Web Mining is the technique which is used to extract and discover the information from web documents and services automatically. The interest of various research communities, tremendous growth of information resources on Web and recent interest in e-commerce has made this area of research very huge. Web mining can be usually decomposed into subtasks.
- Resource finding: fetching intended web documents.
- Information selection and pre-processing: selecting and preprocessing specific information from fetched web resources automatically.
- Generalization: automatically discovers general patterns at individual and across multiple website
- Analysis: validation and explanation of mined patterns.
Web Mining can be mainly categorized into three areas of interest based on which part of Web needs to be mined: Web Content Mining, Web Structure Mining and Web Usage Mining.
Web Contents Mining describes the discovery of useful information from the web contents, data and documents. In past the internet consisted of only different types of services and data resources. But today most of the data is available over the internet; even digital libraries are also available on Web. The web contents consist of several types of data including text, image, audio, video, metadata as well as hyperlinks.
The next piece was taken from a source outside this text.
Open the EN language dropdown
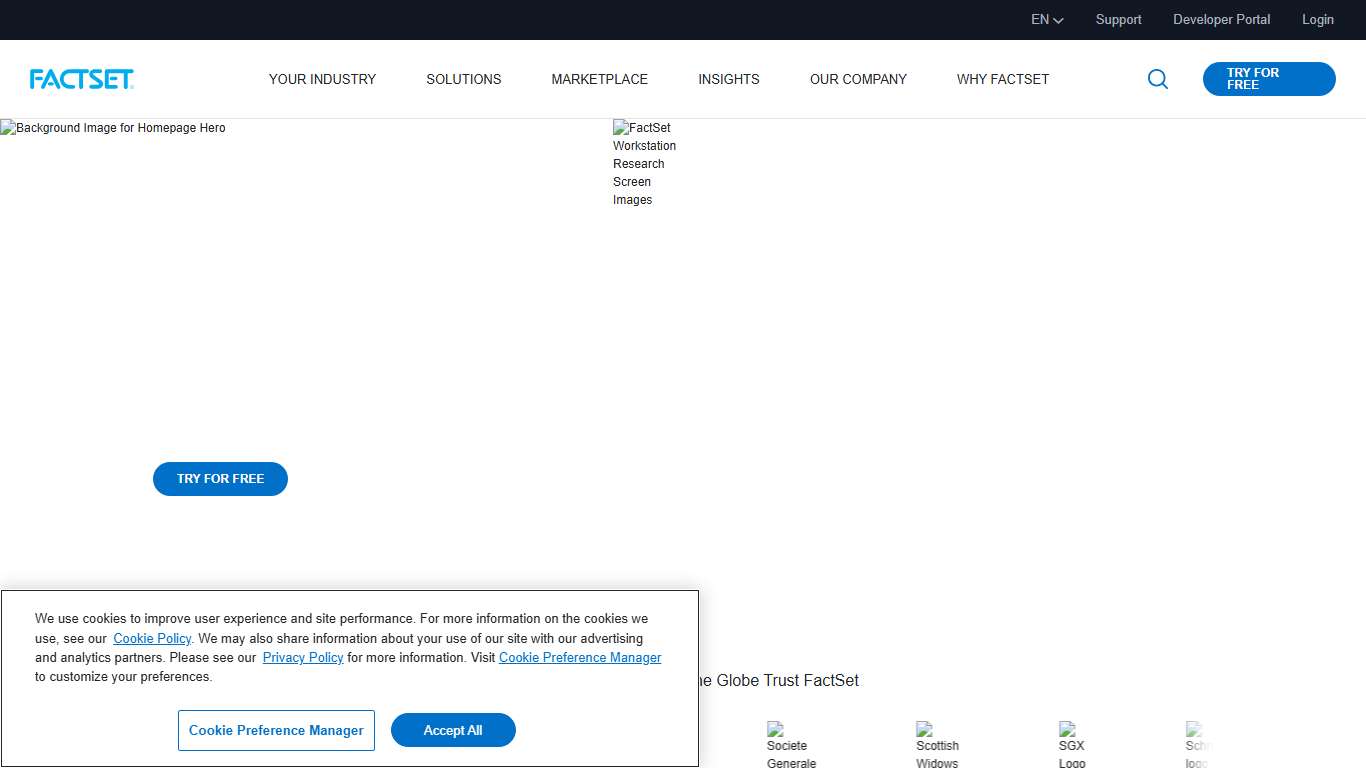The image size is (1366, 768). (1046, 19)
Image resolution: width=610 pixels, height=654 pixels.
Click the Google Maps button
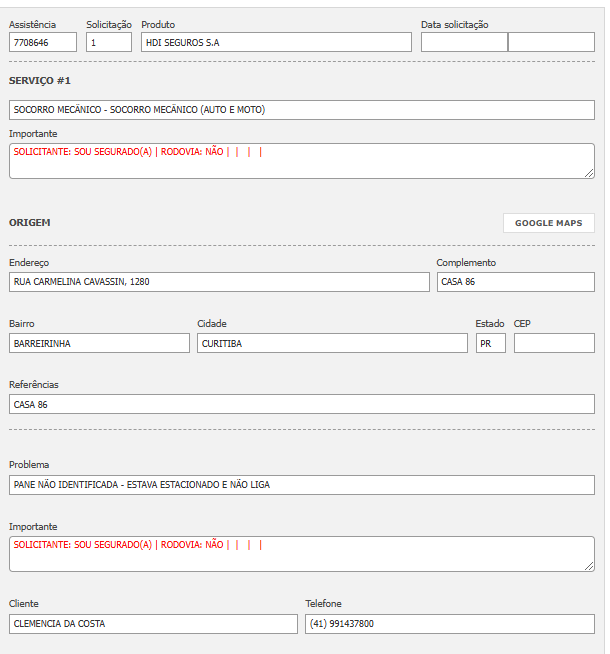click(x=548, y=223)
Most of the companies are trying to transform their business and services into electronic form and putting it on Web. As a result, the databases of the companies which were previously residing on legacy systems are now accessible over the Web. Thus the employees, business partners and even end clients are able to access the company’s databases over the Web. Users are accessing the applications over the web via their web interfaces due to which the most of the companies are trying to transform their business over the web, because internet is capable of making connection to any other computer anywhere in the world. Some of the web contents are hidden and hence cannot be indexed. The dynamically generated data from the results of queries residing in the database or private data can fall in this area. Unstructured data such as free text or semi structured data such as HTML and fully structured data such as data in the tables or database generated web pages can be considered in this category. However unstructured text is mostly found in the web contents. The work on Web content mining is mostly done from 2 point of views, one is IR and other is DB point of view. From IR view, web content mining assists and improves the information finding or filtering to the user. From DB view web content mining models the data on the web and integrates them so that the more sophisticated queries other than keywords could be performed.
In Web Structure Mining, we are more concerned with the structure of hyperlinks within the web itself which can be called as inter document structure. It is closely related to the web usage mining. Pattern detection and graphs mining are essentially related to the web structure mining. Link analysis technique can be used to determine the patterns in the graph. The search engines like Google usually uses the web structure mining. For example, the links are mined and one can then determine the web pages that point to a particular web page. When a string is searched, a webpage having most number of links pointed to it may become first in the list. That’s why web pages are listed based on rank which is calculated by the rank of web pages pointed to it. Based on web structural data, web structure mining can be divided into two categories. The first kind of web structure mining interacts with extracting patterns from the hyperlinks in the web. A hyperlink is a structural component that links or connects the web page to a different web page or different location. The other kind of the web structure mining interacts with the document structure, which is using the tree-like structure to analyze and describe the HTML or XML tags within the web pages.
With continuous growth of e-commerce, web services and web applications, the volume of clickstream and user data collected by web based organizations in their daily operations has increased. The organizations can analyze such data to determine the life time value of clients, design cross marketing strategies etc. The Web usage mining interacts with data generated by user’s clickstream. The web usage data includes web server access logs, proxy server logs, browser logs, user profile, registration data, user sessions, transactions, cookies, user queries, bookmark data, mouse clicks and scrolls and any other data as a result of interaction. So the web usage mining is the most important task of the web mining. Weblog databases can provide rich information about the web dynamics. In web usage mining, web log records are mined to discover the user access patterns through which the potential customers can be identified, quality of internet services can be enhanced and web server performance can be improved. Many techniques can be developed for implementation of web usage mining but it is important to know that success of such applications depends upon what and how much valid and reliable knowledge can be discovered the log data. Most often, the web logs are cleaned, condensed and transformed before extraction of any useful and significant information from weblog. Web mining can be performed on web log records to find associations patterns, sequential patterns and trend of web accessing. The overall Web usage mining process can be divided into three inter-dependent stages: data collection and pre-processing, pattern discovery, and pattern analysis. In the data collection & preprocessing stage, the raw data is collected, cleaned and transformed into a set of user transactions which represents the activities of each user during visits to the web site. In the pattern discovery stage, statistical, database, and machine learning operations are performed to retrieve hidden patterns representing the typical behavior of users, as well as summary of statistics on Web resources, sessions, and users.